** What is required **
What are the lines below, starting at the line containing "Click the 9,99 € Turnbeutel price" and ending at the line containing "Task: Select the Shirts navigation item"? Write them out exactly, ends included, without pictures.

** Provided records **
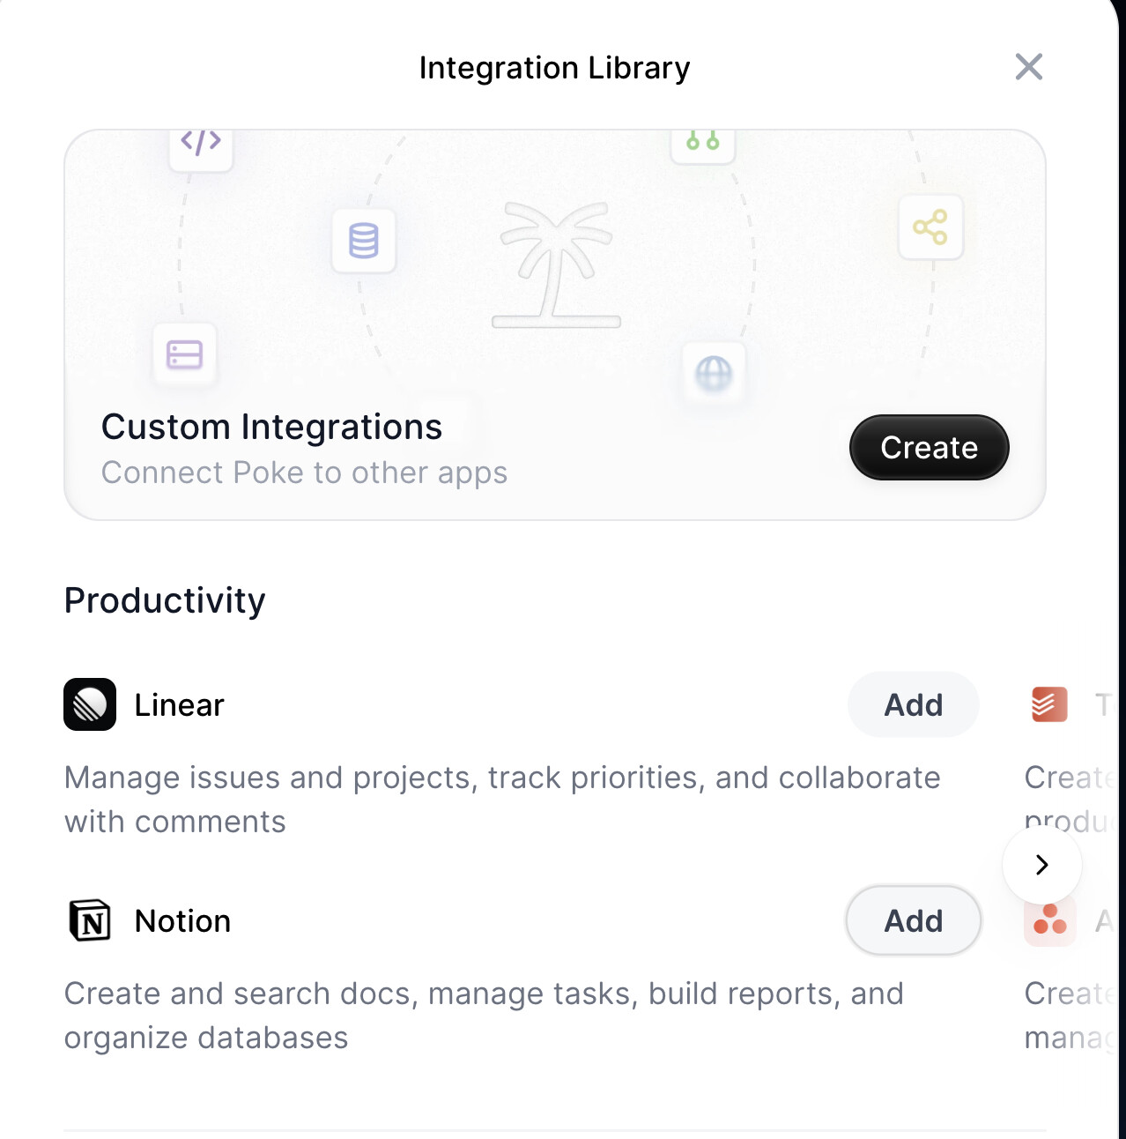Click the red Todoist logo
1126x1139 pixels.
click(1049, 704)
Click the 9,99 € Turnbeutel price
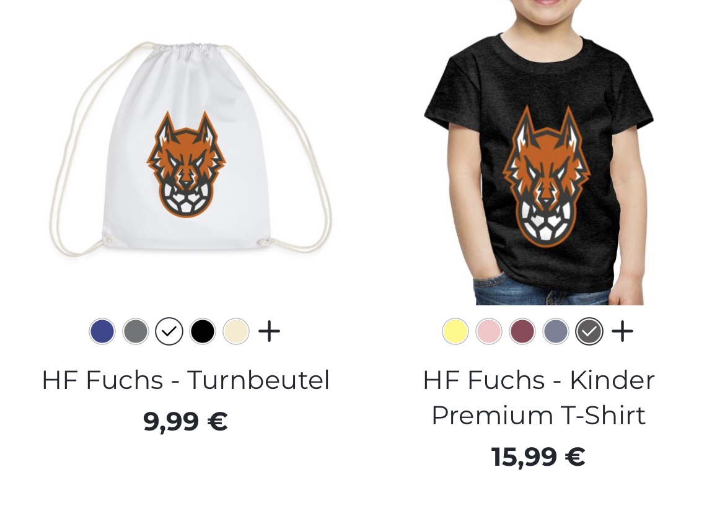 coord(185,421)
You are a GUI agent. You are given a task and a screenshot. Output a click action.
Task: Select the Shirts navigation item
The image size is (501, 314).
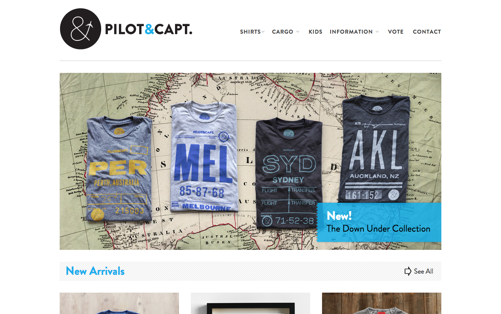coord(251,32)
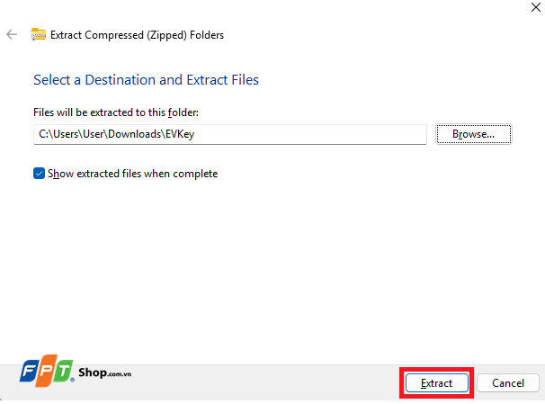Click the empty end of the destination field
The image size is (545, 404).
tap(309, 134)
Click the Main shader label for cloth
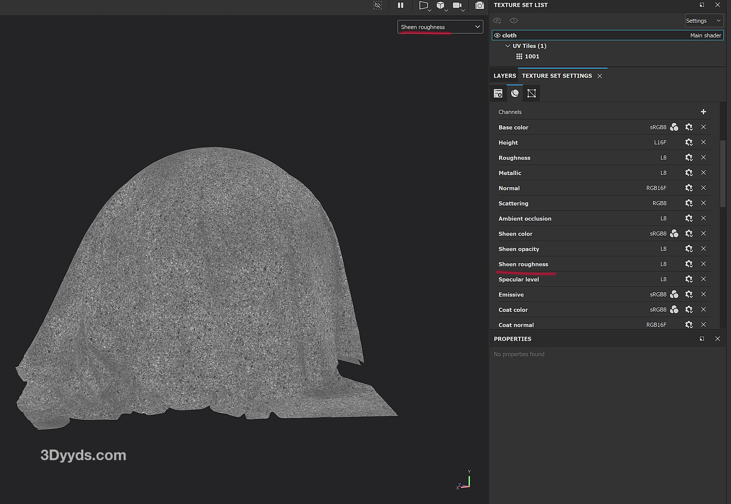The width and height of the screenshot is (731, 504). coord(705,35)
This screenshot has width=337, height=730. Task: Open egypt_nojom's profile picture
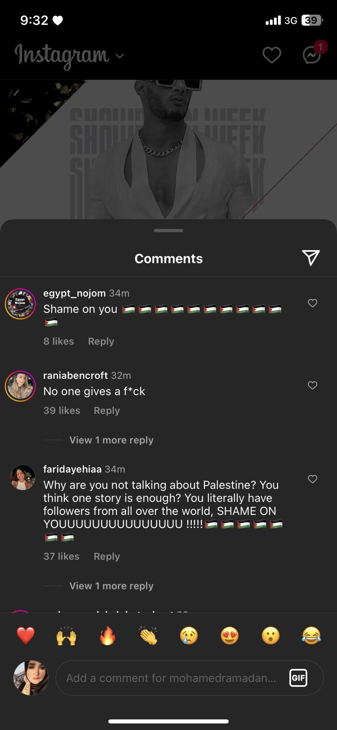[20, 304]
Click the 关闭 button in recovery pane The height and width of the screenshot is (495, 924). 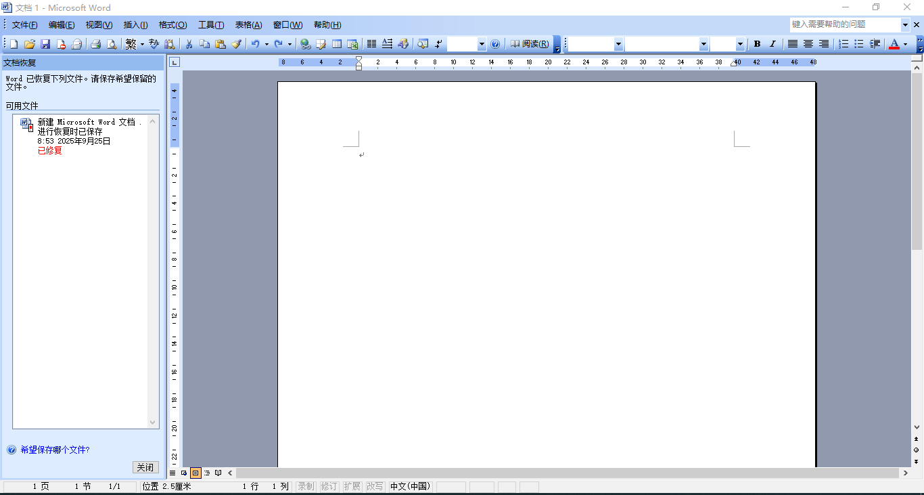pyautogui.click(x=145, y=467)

** Solution below **
Click the 9,99 € Turnbeutel price
 coord(185,421)
You are a GUI agent. You are given a task and a screenshot. Output a click action.
Task: Select the Shirts navigation item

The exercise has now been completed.